--- REQUIRED TASK ---
Copy the data word for word, from the line with "You are a GUI" up to and including the last line, and leave the pictures out of your copy.

--- LISTED ENTRIES ---
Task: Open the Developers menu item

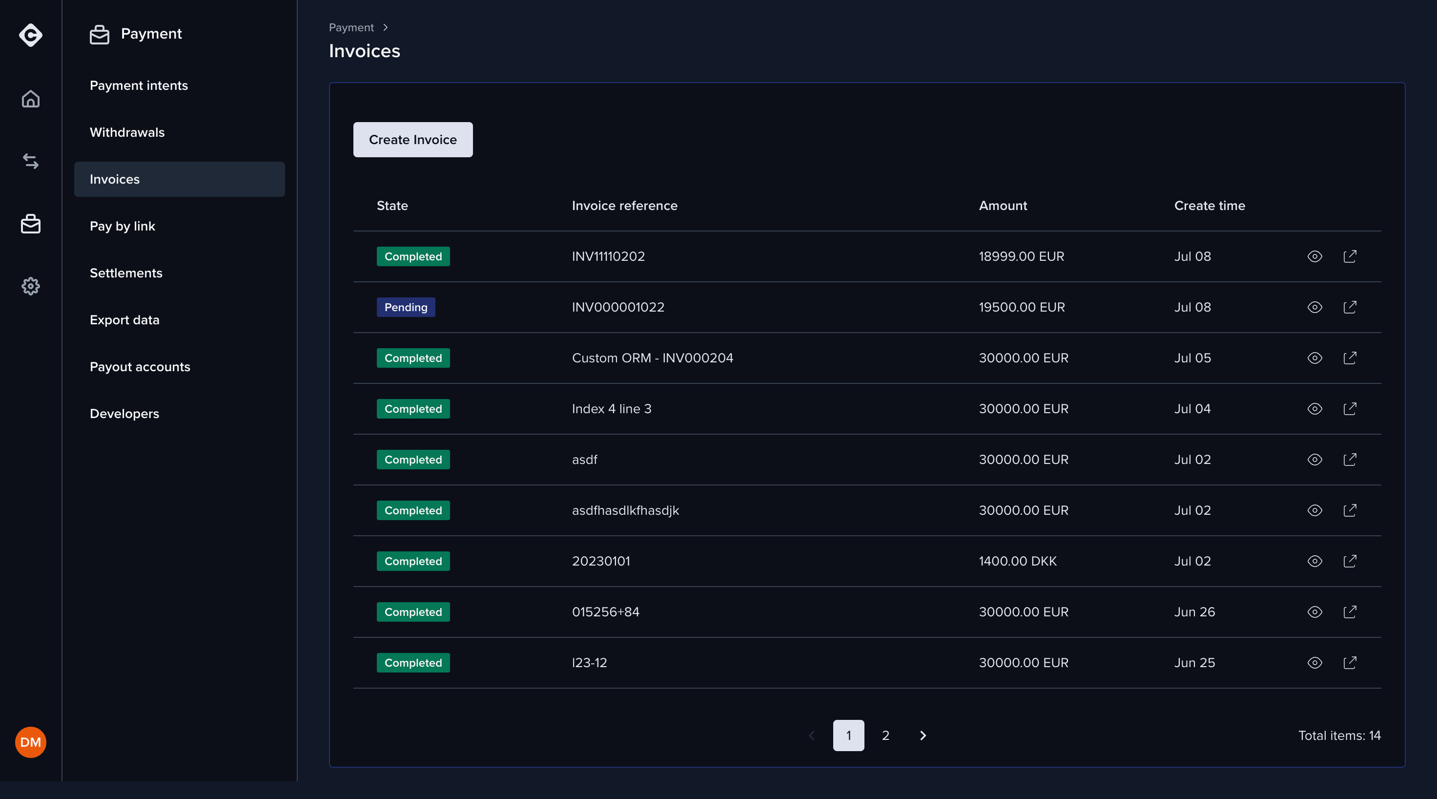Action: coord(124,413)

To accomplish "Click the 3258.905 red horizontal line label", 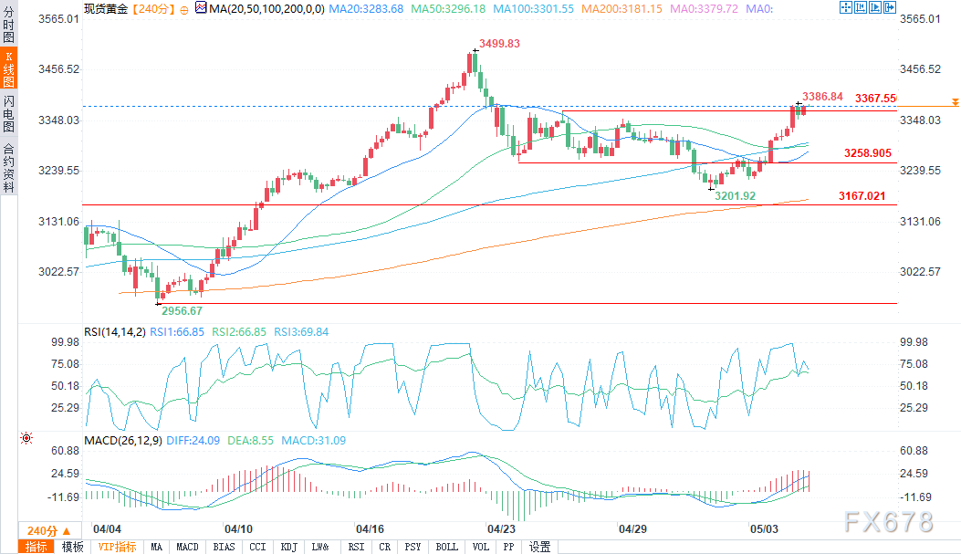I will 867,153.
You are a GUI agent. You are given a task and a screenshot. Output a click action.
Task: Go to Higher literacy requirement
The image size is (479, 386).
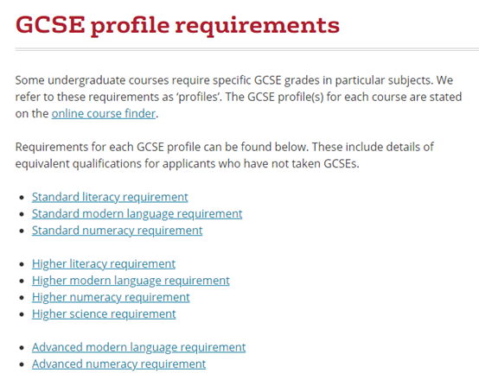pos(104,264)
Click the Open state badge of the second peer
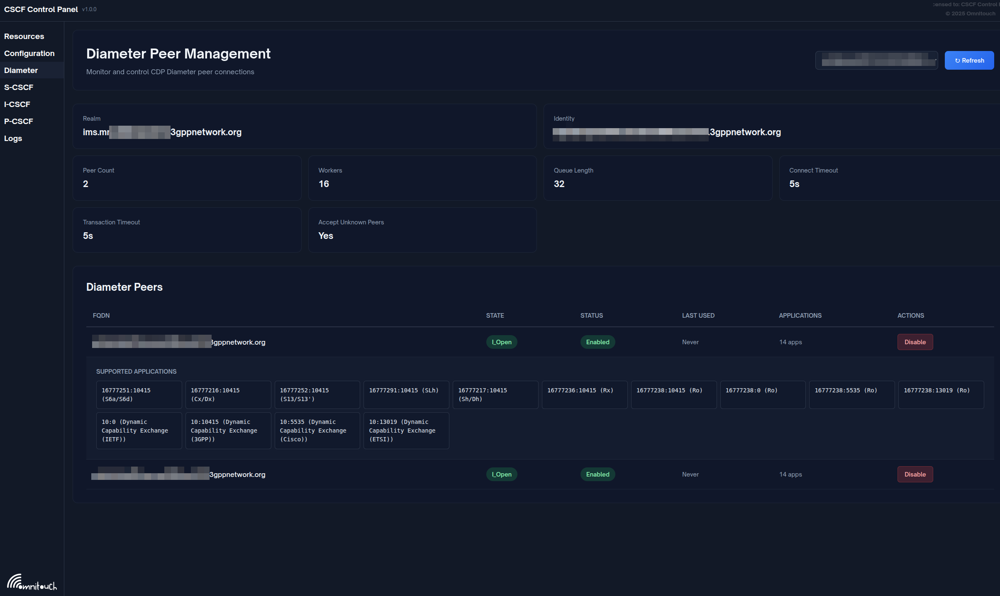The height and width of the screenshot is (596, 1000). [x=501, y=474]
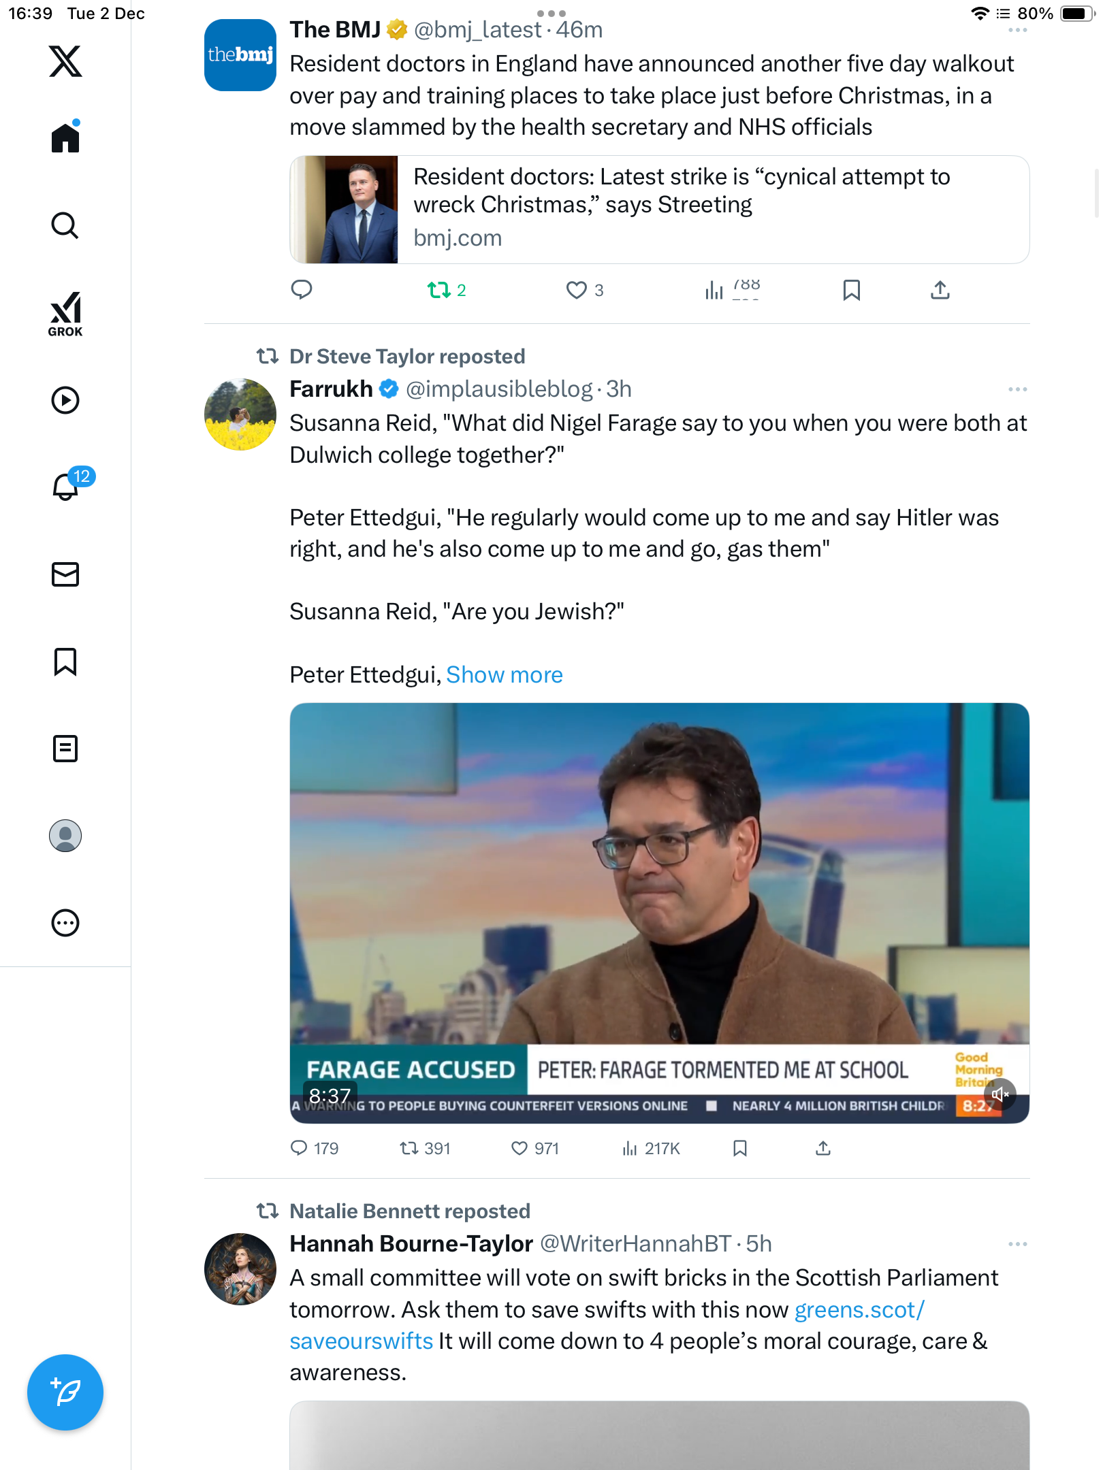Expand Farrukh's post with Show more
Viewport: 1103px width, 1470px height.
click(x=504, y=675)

--- ANSWER ---
You are a GUI agent. You are given a task and a screenshot. Output a click action.
Task: Go to Higher literacy requirement
The image size is (479, 386).
pos(104,264)
Click the Open state badge of the second peer
The height and width of the screenshot is (596, 1000). [x=501, y=474]
Expand Farrukh's post with Show more
Viewport: 1103px width, 1470px height.
click(x=504, y=675)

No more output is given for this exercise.